Posted: Thu Jan 09, 2014 12:58 am
by chakytori
Hi, am having trouble with a script to put 3 fields in a row it only shows 2 in the first row and then it shows 3 as it suppose to, the code is:

Code: Select all

<table><tr> 

<?php 

mysql_connect("localhost", "user","password") or die ("error"); 
mysql_select_db("database") or die ("error"); 

    $result = mysql_query ("select * from table order by RAND()") or die (mysql_error()); 

$i = 0; 

while ($row = mysql_fetch_array($result)) :    $i ++; 

    if($i==3) { 
        echo "</tr><tr>"; 
        $i = 0; 
    } 
?> 

<td> 

<table><tr><td> 
TABLE EXAMPLE 
</td></tr></table> 

</td> 

<?php endwhile; ?> 

</tr></table>
Any help will be appreciated, thanks!

Re: php script error 3 tables per row the first only shows 2

Posted: Thu Jan 09, 2014 1:31 am
by social_experiment

Code: Select all

$result = mysql_query ("select * from table order by RAND() LIMIT 3") or die (mysql_error());
selects only 3 rows; easier to work with

Re: php script error 3 tables per row the first only shows 2

Posted: Thu Jan 09, 2014 2:34 am
by chakytori
I need to select all the data on the database to show the results, selecting only 3 of them would not do the trick, thanks for the reply!
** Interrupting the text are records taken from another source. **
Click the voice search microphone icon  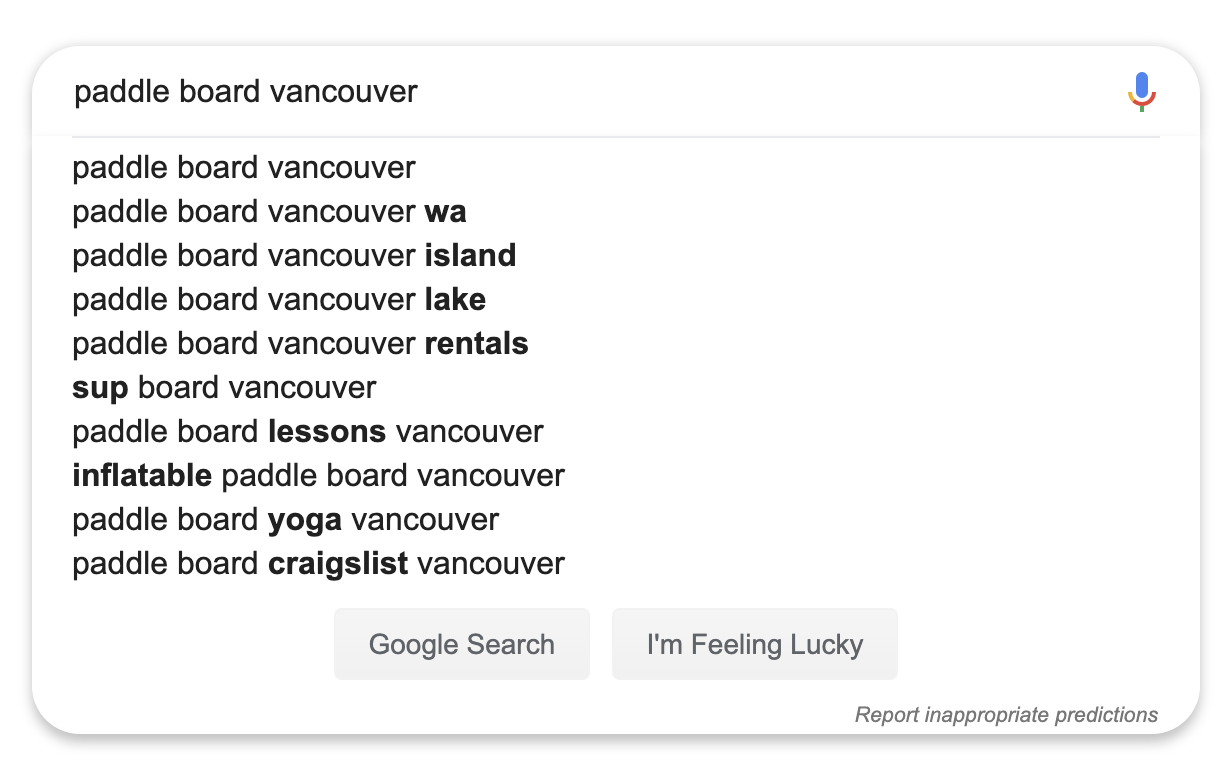1141,92
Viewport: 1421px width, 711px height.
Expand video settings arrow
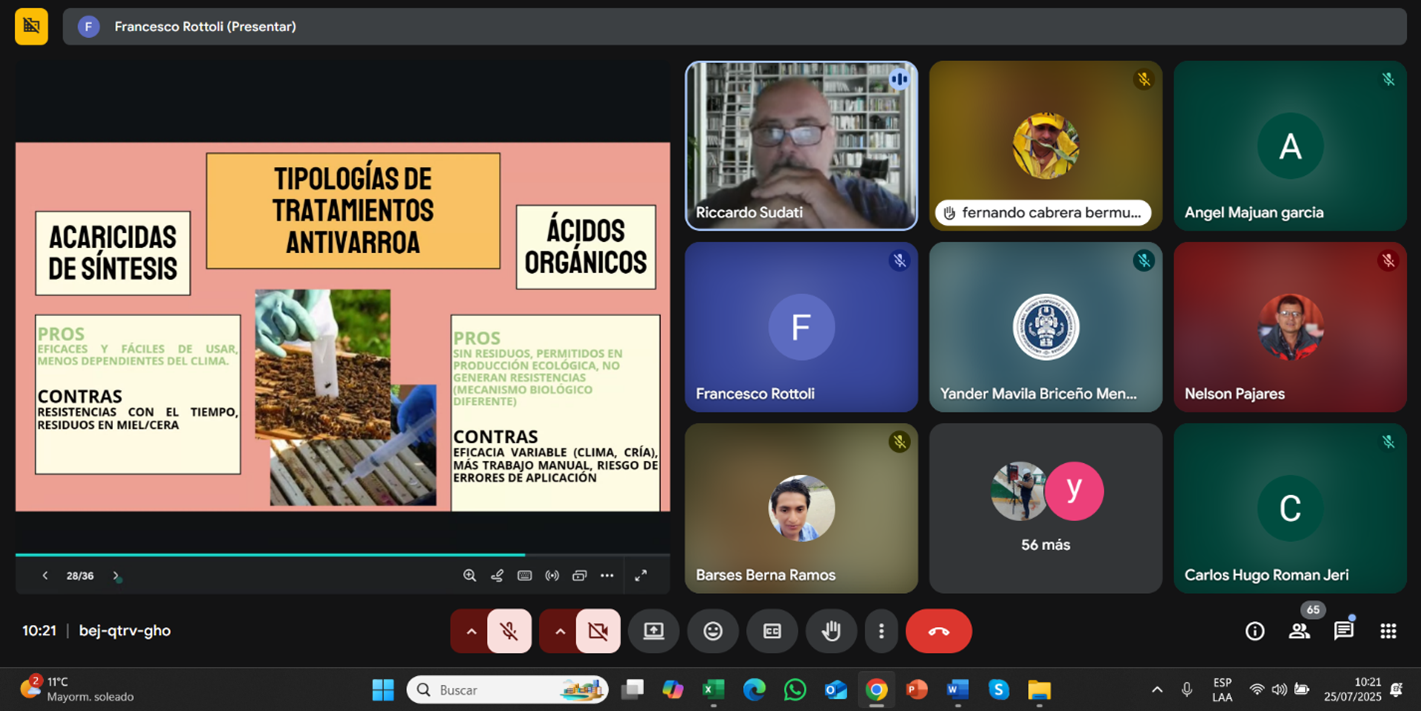[x=560, y=631]
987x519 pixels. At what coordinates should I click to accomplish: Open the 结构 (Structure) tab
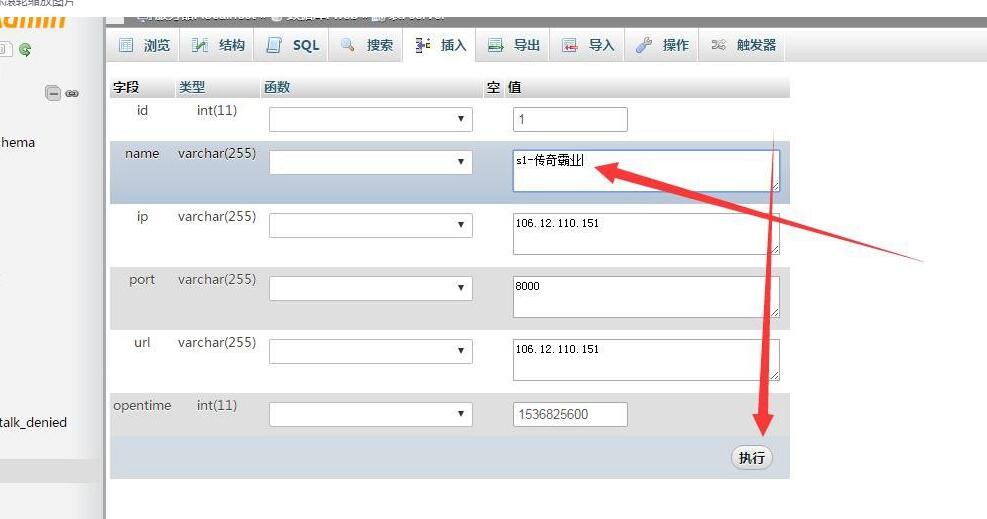[x=218, y=45]
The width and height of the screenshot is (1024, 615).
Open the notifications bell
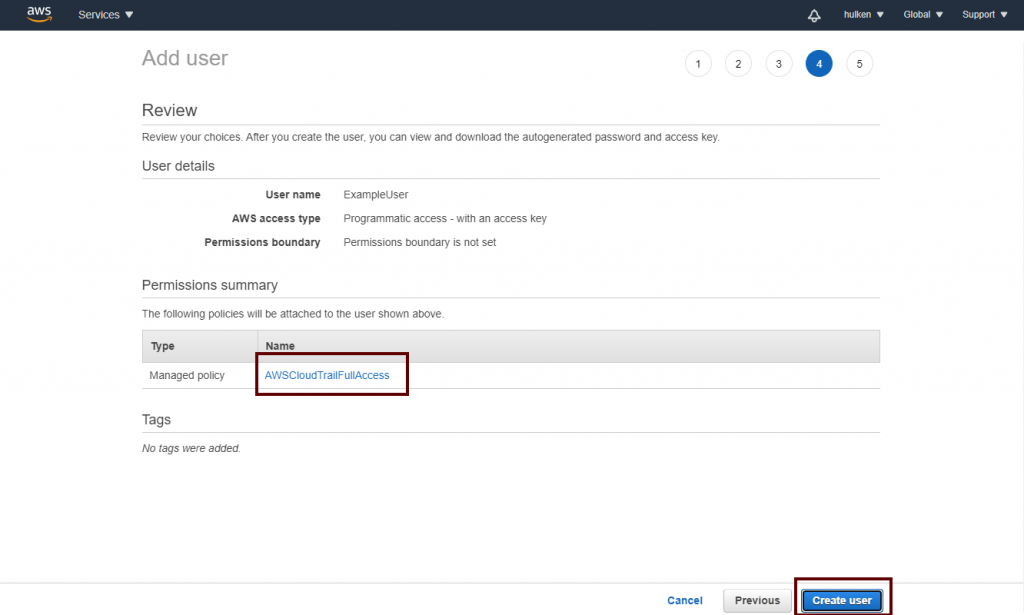click(x=814, y=15)
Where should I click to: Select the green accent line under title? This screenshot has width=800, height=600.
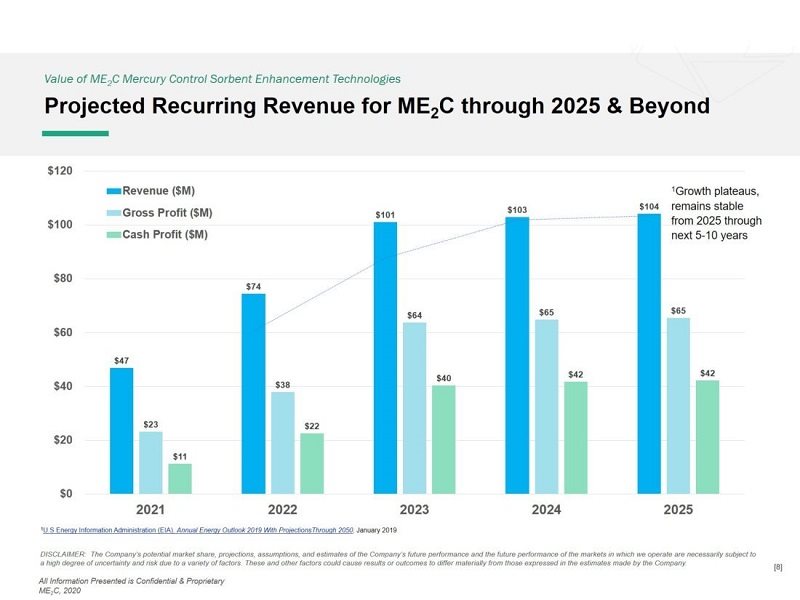75,133
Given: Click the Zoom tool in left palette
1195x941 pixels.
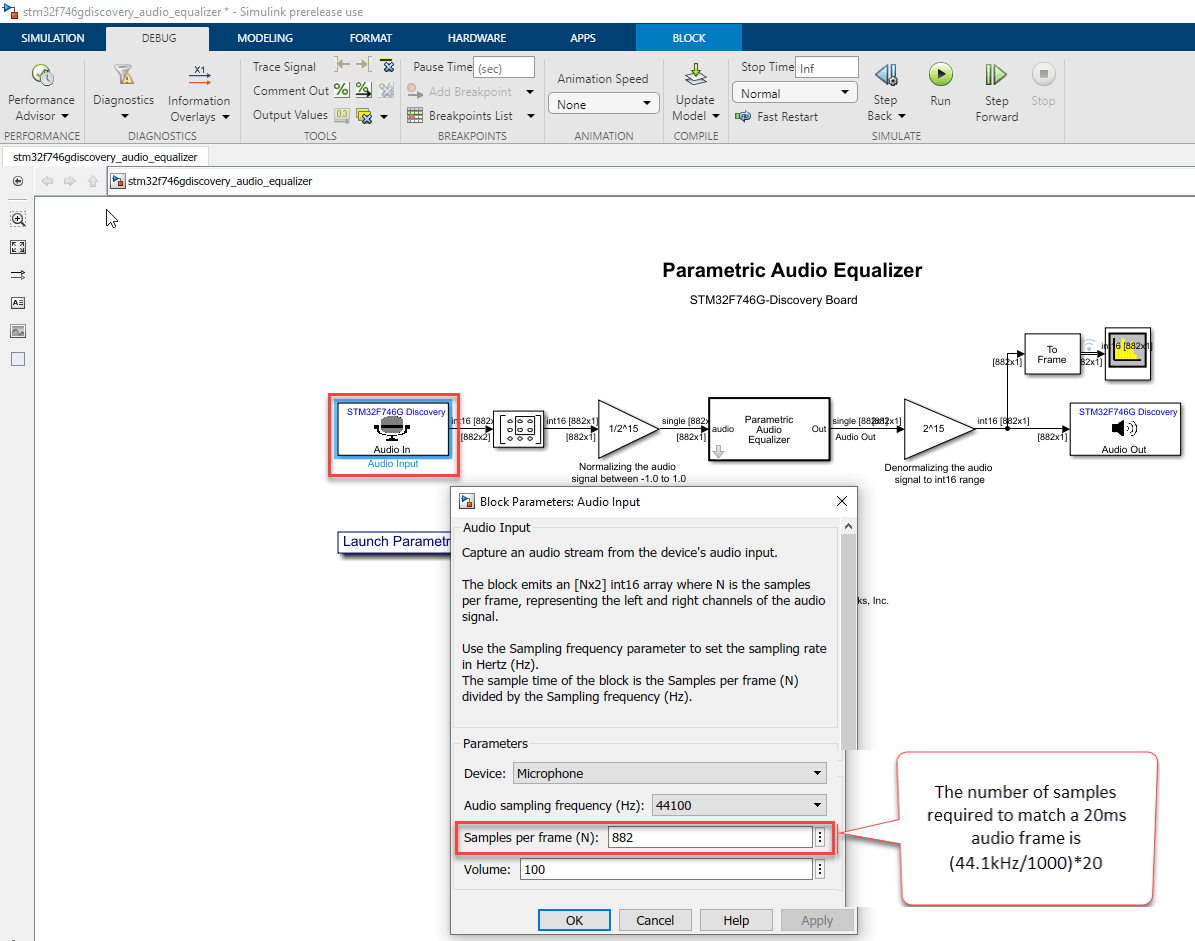Looking at the screenshot, I should pyautogui.click(x=18, y=219).
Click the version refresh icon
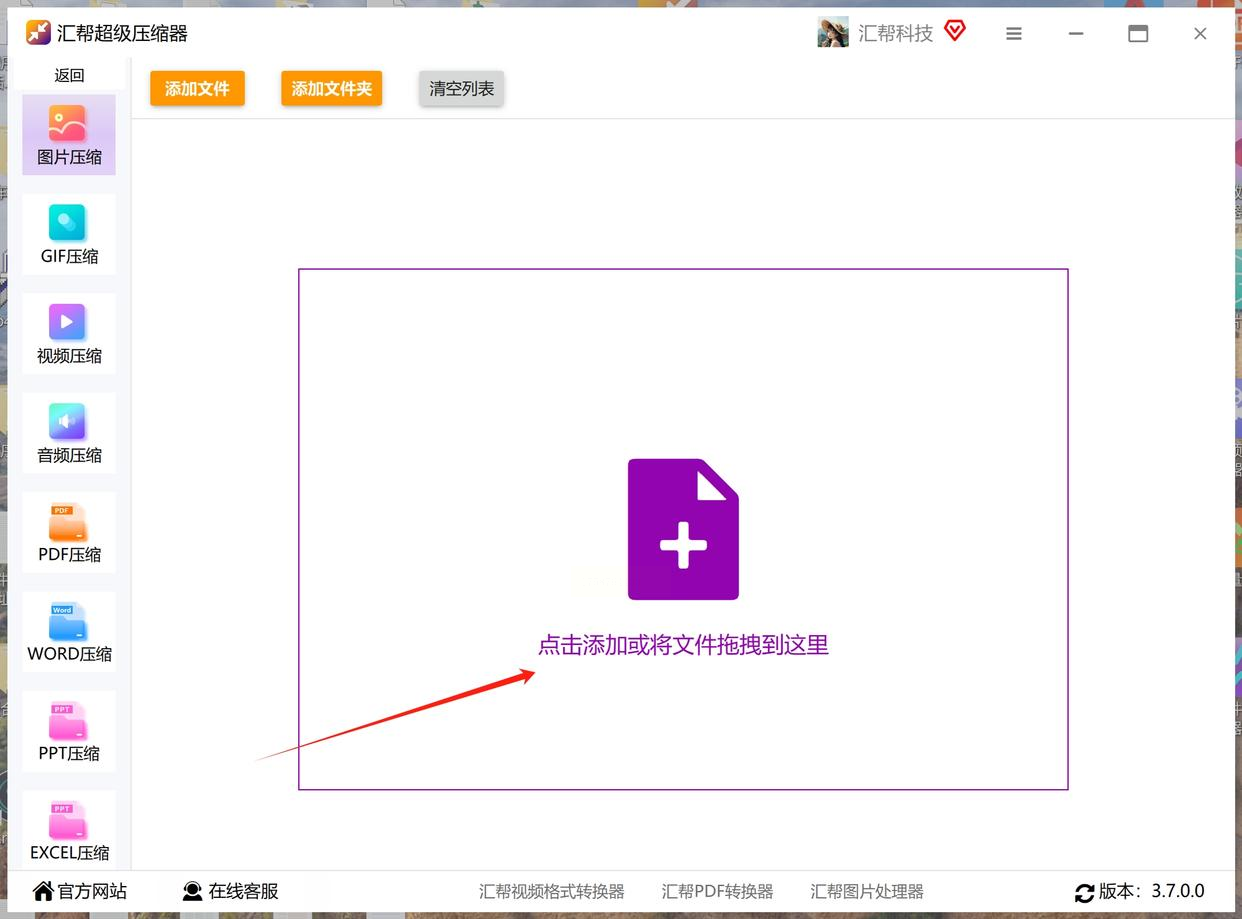Viewport: 1242px width, 919px height. click(1084, 892)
Re: php script error 3 tables per row the first only shows 2

Posted: Thu Jan 09, 2014 3:11 am
by social_experiment
;) apologies; misread & misunderstood your question.
http://stackoverflow.com/questions/9464 ... n-each-row
hth

Re: php script error 3 tables per row the first only shows 2

Posted: Thu Jan 09, 2014 11:46 am
by chakytori
Finally i did it, code:

Code: Select all

$i = 0;

while ($row = mysql_fetch_array($result)) :	$i ++;

    if($i==4) {

        echo "</tr><tr>";
        $i = 1;
    }